Tonight has been a wonderful night and everyone seems to enjoy themselves. An impromptu decision by Adam I believe, two bottles of expensive liqueur are taken down from the shelf and pass around the table for us to pour as much as we like. Cupping around the oblong glass to warm the XO Hennessy Cognac tends to bring out the sweet nutty aroma of the brandy, whereas the Berta Grappa Nebbiolo Tre Soli Tre 2001 has a strong distinctive almond flavour with a sweet honey undertone. All I need now is a crimson red satin robe and a big cigar.
Chophouse house-made Swiss milk chocolate block is always a highlight at the end of the meal. The novelty of a solid bar of branded chocolate made by using latex mould custom made from Melbourne, served on a small chopping board and a mini cleaver never cease to amuse and bring a smile to everyone’s face. It is a manly dessert for the white collar in the financial district to express their stress and frustrations over GFC.

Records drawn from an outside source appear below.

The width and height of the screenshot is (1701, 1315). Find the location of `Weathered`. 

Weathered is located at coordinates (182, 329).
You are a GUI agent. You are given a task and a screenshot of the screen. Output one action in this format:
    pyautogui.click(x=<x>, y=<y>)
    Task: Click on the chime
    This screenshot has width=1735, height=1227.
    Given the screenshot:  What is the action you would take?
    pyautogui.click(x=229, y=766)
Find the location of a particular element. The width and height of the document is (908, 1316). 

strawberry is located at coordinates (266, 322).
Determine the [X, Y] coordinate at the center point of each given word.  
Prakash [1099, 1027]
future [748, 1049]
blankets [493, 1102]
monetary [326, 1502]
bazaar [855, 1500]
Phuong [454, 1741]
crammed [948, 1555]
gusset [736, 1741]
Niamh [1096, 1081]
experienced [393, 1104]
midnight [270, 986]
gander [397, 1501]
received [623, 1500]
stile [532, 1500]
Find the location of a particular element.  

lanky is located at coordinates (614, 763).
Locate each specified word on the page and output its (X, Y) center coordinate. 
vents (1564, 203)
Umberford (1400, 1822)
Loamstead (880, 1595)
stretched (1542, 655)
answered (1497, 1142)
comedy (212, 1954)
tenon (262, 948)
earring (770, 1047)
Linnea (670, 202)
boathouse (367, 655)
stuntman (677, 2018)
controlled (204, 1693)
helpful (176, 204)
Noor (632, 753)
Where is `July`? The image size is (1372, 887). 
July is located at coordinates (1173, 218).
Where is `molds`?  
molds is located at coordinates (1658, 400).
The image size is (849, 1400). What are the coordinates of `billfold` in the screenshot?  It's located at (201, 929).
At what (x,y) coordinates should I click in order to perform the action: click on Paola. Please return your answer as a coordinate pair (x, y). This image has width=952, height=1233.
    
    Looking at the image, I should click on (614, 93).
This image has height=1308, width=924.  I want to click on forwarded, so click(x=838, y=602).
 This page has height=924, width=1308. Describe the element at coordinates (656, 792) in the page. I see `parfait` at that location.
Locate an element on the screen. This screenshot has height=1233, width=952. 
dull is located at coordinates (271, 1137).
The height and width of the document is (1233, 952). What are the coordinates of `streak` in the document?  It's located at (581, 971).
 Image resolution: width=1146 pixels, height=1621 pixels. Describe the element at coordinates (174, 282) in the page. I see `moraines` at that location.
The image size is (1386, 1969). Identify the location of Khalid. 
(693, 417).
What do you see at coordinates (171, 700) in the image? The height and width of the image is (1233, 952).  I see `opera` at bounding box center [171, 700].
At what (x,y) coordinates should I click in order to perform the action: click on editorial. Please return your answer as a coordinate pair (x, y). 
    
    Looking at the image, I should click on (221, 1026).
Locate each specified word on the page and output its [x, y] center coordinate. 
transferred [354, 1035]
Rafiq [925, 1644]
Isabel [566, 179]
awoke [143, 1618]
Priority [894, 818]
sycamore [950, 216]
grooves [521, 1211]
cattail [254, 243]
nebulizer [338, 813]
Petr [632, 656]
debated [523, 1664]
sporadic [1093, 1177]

This is not a special dinner designed just for tonight. The suckling pig is actually available at Chophouse with booking and order in advance. I simply can’t imagine what can be better to have a whole suckling pig for birthday dinner party. Within the next few months, Chophouse will also opening the dining room upstairs as the new “Carvery” meeting place where they will carve up different meat each night for everyone to enjoy.
So pig lovers, “Oink if you are hungry’.
Chophouse 25 Bligh Street, Sydney Tel: 1300 CHOP IT or 1300 246 748 Opening hours: Monday to Friday 12pm til late Saturday 6pm til late
[A big thank you to Adam Heathcote and David Clarke for hosting such a wonderful night.]